Stored dataset items:

══════════════════════════════

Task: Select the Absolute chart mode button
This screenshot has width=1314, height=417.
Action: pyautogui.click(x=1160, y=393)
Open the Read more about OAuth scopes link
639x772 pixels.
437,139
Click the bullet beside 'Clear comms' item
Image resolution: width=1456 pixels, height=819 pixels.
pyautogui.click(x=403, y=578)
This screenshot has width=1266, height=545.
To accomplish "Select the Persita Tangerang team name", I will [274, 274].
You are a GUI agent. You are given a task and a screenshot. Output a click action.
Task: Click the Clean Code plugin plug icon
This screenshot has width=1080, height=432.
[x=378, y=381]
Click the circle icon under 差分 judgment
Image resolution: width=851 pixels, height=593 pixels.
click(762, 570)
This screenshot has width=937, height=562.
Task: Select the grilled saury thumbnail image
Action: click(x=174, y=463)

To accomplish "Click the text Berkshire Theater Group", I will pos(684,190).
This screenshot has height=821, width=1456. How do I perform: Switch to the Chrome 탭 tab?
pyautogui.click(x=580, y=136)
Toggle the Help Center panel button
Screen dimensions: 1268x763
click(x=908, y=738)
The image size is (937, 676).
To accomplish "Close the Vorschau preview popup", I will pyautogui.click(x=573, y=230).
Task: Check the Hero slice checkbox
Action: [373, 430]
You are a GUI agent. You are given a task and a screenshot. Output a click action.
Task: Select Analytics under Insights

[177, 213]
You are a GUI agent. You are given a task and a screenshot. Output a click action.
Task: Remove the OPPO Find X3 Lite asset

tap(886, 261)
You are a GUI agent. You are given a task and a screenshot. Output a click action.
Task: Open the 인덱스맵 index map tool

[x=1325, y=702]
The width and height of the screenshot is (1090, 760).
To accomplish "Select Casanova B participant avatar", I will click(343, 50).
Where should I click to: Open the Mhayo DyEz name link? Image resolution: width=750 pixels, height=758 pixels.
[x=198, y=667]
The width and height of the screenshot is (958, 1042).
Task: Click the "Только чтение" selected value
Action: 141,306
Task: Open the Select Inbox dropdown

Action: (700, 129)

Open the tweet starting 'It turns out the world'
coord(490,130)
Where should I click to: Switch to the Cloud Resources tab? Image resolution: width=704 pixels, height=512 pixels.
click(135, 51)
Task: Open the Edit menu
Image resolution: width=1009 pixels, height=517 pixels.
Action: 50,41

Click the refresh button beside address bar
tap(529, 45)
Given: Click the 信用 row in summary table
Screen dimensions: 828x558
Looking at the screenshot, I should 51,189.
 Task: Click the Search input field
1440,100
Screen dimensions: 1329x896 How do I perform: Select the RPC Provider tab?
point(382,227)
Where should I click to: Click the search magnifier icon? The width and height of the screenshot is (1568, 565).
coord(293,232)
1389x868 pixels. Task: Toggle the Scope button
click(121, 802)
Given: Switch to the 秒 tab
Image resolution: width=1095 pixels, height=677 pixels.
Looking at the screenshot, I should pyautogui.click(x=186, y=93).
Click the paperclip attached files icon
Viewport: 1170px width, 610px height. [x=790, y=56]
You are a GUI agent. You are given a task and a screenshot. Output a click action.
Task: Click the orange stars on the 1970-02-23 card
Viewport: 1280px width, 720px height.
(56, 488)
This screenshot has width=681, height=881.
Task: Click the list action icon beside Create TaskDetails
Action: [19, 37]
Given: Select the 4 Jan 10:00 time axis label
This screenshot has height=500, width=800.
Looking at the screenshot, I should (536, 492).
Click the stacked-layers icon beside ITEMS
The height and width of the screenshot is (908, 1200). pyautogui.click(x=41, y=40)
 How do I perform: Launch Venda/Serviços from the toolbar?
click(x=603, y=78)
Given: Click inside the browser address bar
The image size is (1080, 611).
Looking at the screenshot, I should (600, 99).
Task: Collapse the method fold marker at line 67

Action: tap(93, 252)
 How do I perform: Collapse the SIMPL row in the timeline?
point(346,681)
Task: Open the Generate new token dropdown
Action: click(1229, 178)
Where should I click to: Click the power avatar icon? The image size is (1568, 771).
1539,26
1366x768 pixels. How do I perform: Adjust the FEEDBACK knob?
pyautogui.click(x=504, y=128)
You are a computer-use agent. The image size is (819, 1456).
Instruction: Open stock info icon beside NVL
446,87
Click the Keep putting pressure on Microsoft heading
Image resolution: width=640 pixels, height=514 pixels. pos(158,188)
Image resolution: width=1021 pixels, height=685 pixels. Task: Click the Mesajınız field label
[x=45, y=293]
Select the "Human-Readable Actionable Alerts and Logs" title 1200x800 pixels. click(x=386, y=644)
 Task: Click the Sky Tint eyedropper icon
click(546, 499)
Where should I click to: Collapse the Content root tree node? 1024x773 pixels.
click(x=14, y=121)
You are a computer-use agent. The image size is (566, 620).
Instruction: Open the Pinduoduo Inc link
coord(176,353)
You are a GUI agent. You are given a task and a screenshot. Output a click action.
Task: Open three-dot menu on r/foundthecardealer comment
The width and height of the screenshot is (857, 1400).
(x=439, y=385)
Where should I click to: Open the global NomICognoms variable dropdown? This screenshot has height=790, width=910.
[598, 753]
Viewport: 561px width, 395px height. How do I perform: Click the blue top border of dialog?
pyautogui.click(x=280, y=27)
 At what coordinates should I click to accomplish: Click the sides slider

══════════════════════════════

DESCRIPTION OF THE TASK: Nothing but the lines from the one with "The width and height of the screenshot is (857, 1400)." through the end of the data above should be reproduced, each exactly, both ends included.

RESULT:
The width and height of the screenshot is (857, 1400).
(x=439, y=385)
Where should I click to: Open the global NomICognoms variable dropdown? This screenshot has height=790, width=910.
[598, 753]
Viewport: 561px width, 395px height. How do I perform: Click the blue top border of dialog?
pyautogui.click(x=280, y=27)
 At what coordinates should I click to accomplish: Click the sides slider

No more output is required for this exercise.